P’tite mémoire

C’est fou comme la mémoire peut être activée par des choses anodines: une odeur qui vous rappelle l’after-shave de votre papa, de votre amoureux ou de ce grand brun croisé dans le métro, un son qui vous ramène au camion de crème glacée ambulant, une image qui vous renvoie à vos 20 ans, un tissu qui ravive l’horreur du pantalon patte d’éléphant carreauté que votre mère vous forçait à porter.

J’ai toujours pensé que dans mon cas, la mémoire olfactive était la plus puissante.

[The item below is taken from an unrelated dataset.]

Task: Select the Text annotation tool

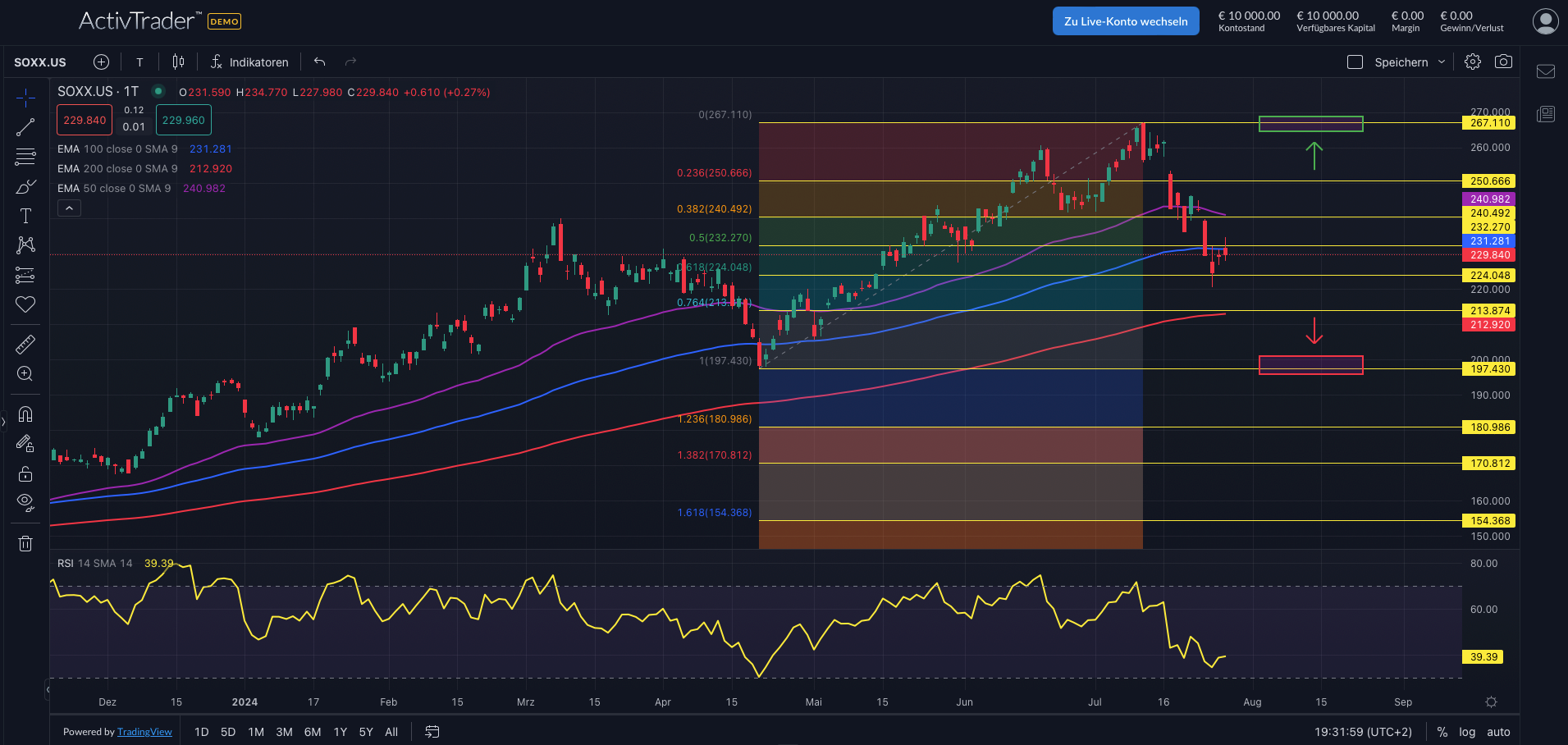Action: (25, 216)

L’odeur du pain, du gâteau au lait chaud ou des fraises fraîches, c’est grand-maman Hélène en condensé. Le Chanel numéro 5, c’est maman. À chaque fois que je vais à La Baie, j’en respire un échantillon, et instantanément, je la revoie dans sa belle robe de velours violet, les cheveux impeccablement coiffés, souriant à mon père. Lui, c’est le Chanel pour Homme. Même à l’hôpital, même malade, mon père a toujours eu cette odeur réconfortante, chaude et épicée.  Et Fahrenheit, c’est un ancien collègue de travail qui le rapportait de France, avant qu’il soit disponible ici, et qui me faisait perdre le fil de la discussion…

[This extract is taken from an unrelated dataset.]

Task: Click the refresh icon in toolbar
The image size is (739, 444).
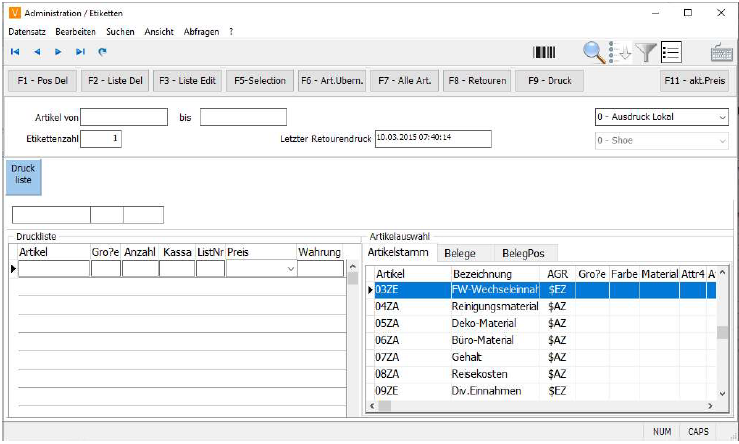Action: pos(102,52)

Ce soir, en écoutant distraitement l’excellent reportage sur la crise d’octobre, dans le cadre de « tout le monde en parlait », c’est pourtant le son d’une voix qui m’a ramenée 40 ans en arrière. Non, pas celle de Gaétan Montreuil, mais celle de Claude Jean Devirieux. Soudain, les images sont revenues, avec en surimpression la même sensation de ne pas comprendre. J’avais 8 ans à l’époque, je vous ai déjà raconté comment cela a marqué ma vie. Je ne m’attendais pas, toutefois, à ce qu’une voix me propulse à ce point dans une émotion. Weird.